The inclusion and exclusion criteria were defined so we were able to draw clear boundaries defining what articles could and could not be used. This strategy enabled us to identify all relevant literature regarding the key aims of the review. The studies included in this review required 1) the use of a longitudinal design (i.e., minimum three time points), 2) the inclusion of explicit information about the variance decomposition (i.e., ICC or similar) of the work motivation variables, and 3) a focus on the study of work motivation. We searched on PsycINFO, PsycARTICLES, and PsyCRITIQUES databases. We did not specify a publishing time-frame because, in general, studies using longitudinal designs are recent. The list of employed keywords (i.e., subject terms) to search for work motivation research consisted of: “work motivation”, “work engagement”, “flow”, “mood”, “self-efficacy”, “affect”, “goal setting”, “goal striving”, “psychological needs”, and “expectancies”. In the search, we combined these terms with “daily-diary”, “daily survey”, “daily diary”, “diary study”, “longitudinal design”, “ecological momentary assessment”, or “experience sampling” as keywords as well.

The reference list of the papers was examined and two studies were added to further complement the research findings. The search process was finalized on the 10th of March, 2018, and initially returned 110 references of potentially relevant studies. After duplicates were removed and the titles were reviewed for relevance, the abstracts and full documents were assessed against the general and particular inclusion/exclusion criteria. Fifty-nine studies were excluded, leaving a total of 51 studies eligible for full-text retrieval.

Data analysis. Once the final 51 studies were identified, each of them was read by the research team in order to extract the information needed to conduct the analysis. The information of interest comprised constructs, instruments, temporal framing, sampling strategy, number of participants, total number of measurement points per participant, number of measurement points per day and/or per week, duration of the studies, and finally the amount of within-person variance founded. More information on this procedure can be found in the Appendix. In order to conduct the analysis, we culled each study in terms of the variables under scrutiny, keeping the ones related to work motivation. Thus, the unit of analysis are the individual variables (e.g., intrinsic motivation, competence need, self-efficacy) and not each paper. In total, the final sample comprised 85 observations (M = 1.66 variables per paper) involving a total of 8,077 participants and 118,552 measurement points. All the analyses were conducted using R (R Core Team, 2018).

Table 1.  Motivational Constructs: N of Studies and Within-Participant Variance Found 

Note. NA = not available.

RECORDED DATA:
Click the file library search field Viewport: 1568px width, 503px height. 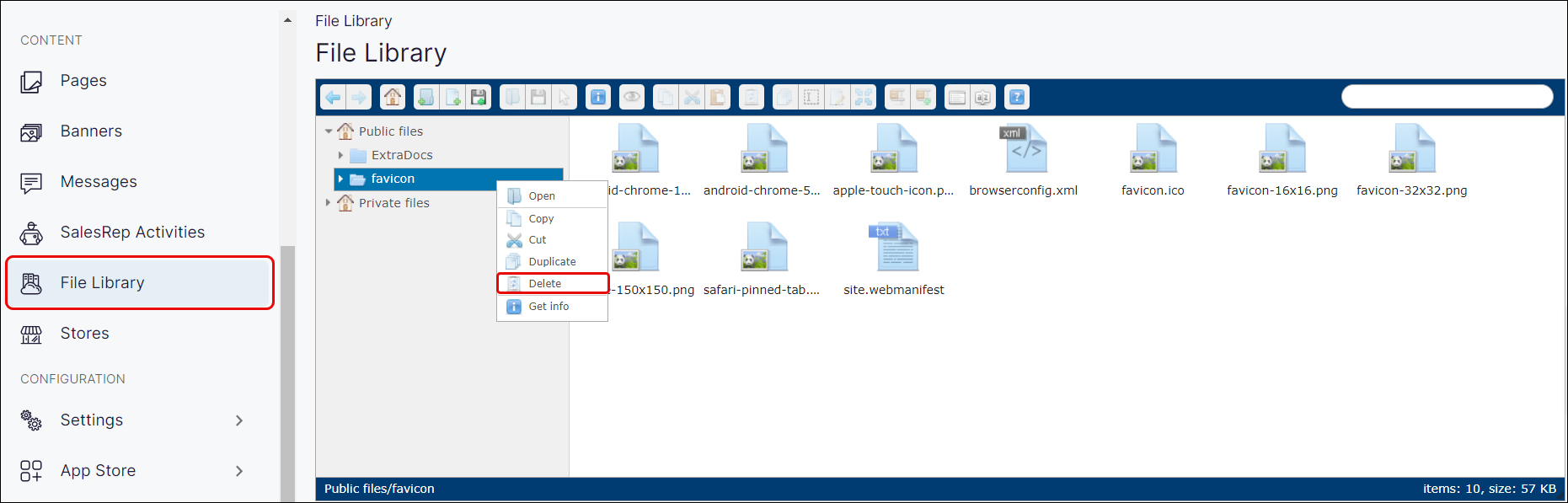[x=1447, y=97]
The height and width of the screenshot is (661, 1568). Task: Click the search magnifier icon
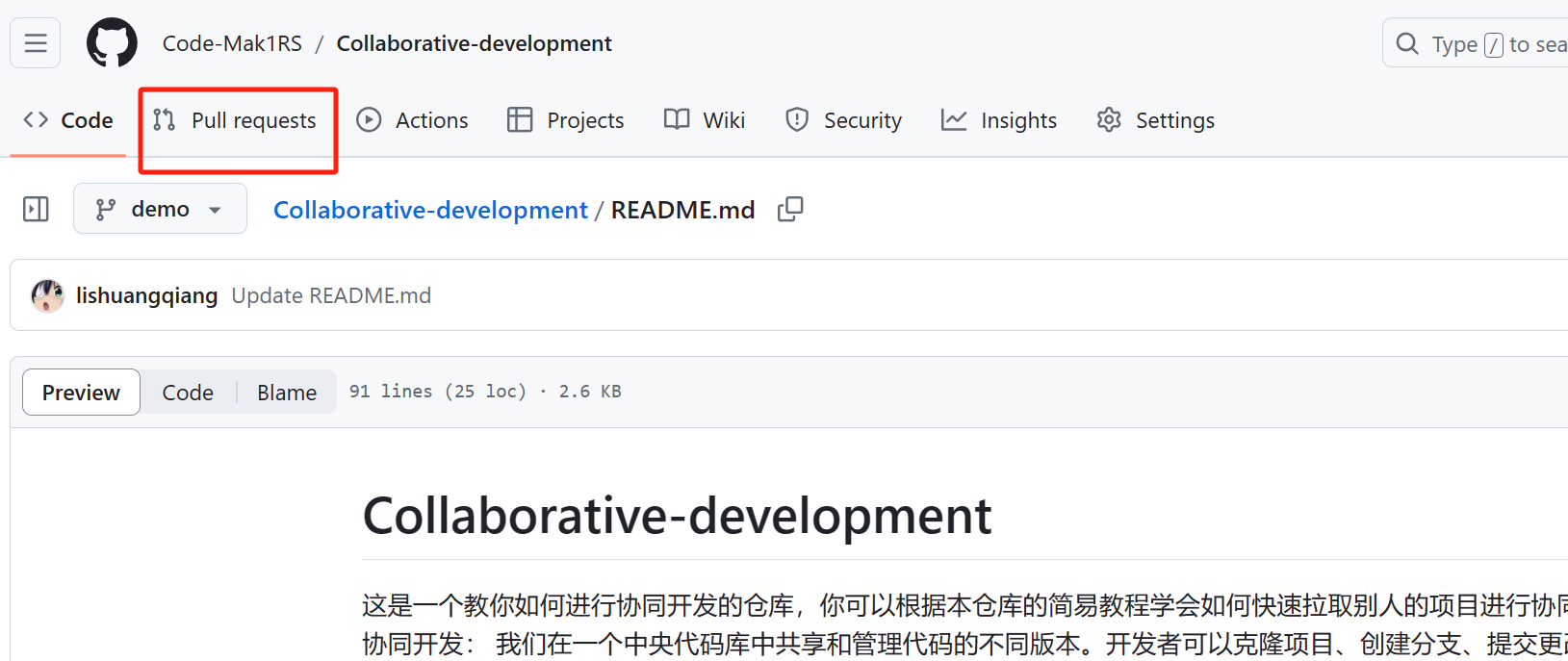pyautogui.click(x=1407, y=44)

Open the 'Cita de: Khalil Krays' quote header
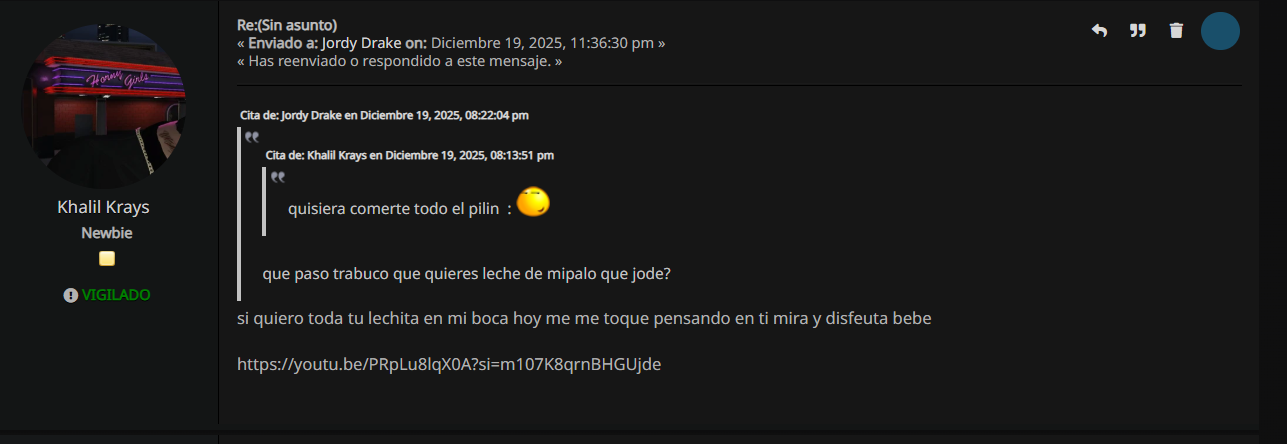(x=409, y=155)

PROBLEMS TO WORK ON:
1. Answer these questions using the work motivation review excerpt.
(a) Which databases were searched?
(b) On what date was the search process finalized?
(c) How many observations did the final sample comprise?
2. Reproduce the work motivation review excerpt starting with "The reference list" and going on through "for full-text retrieval.", and swap "abstracts" for "summaries".

TASK ANSWERS:
1.
(a) PsycINFO, PsycARTICLES, and PsyCRITIQUES
(b) The 10th of March, 2018
(c) 85

2.
The reference list of the papers was examined and two studies were added to further complement the research findings. The search process was finalized on the 10th of March, 2018, and initially returned 110 references of potentially relevant studies. After duplicates were removed and the titles were reviewed for relevance, the summaries and full documents were assessed against the general and particular inclusion/exclusion criteria. Fifty-nine studies were excluded, leaving a total of 51 studies eligible for full-text retrieval.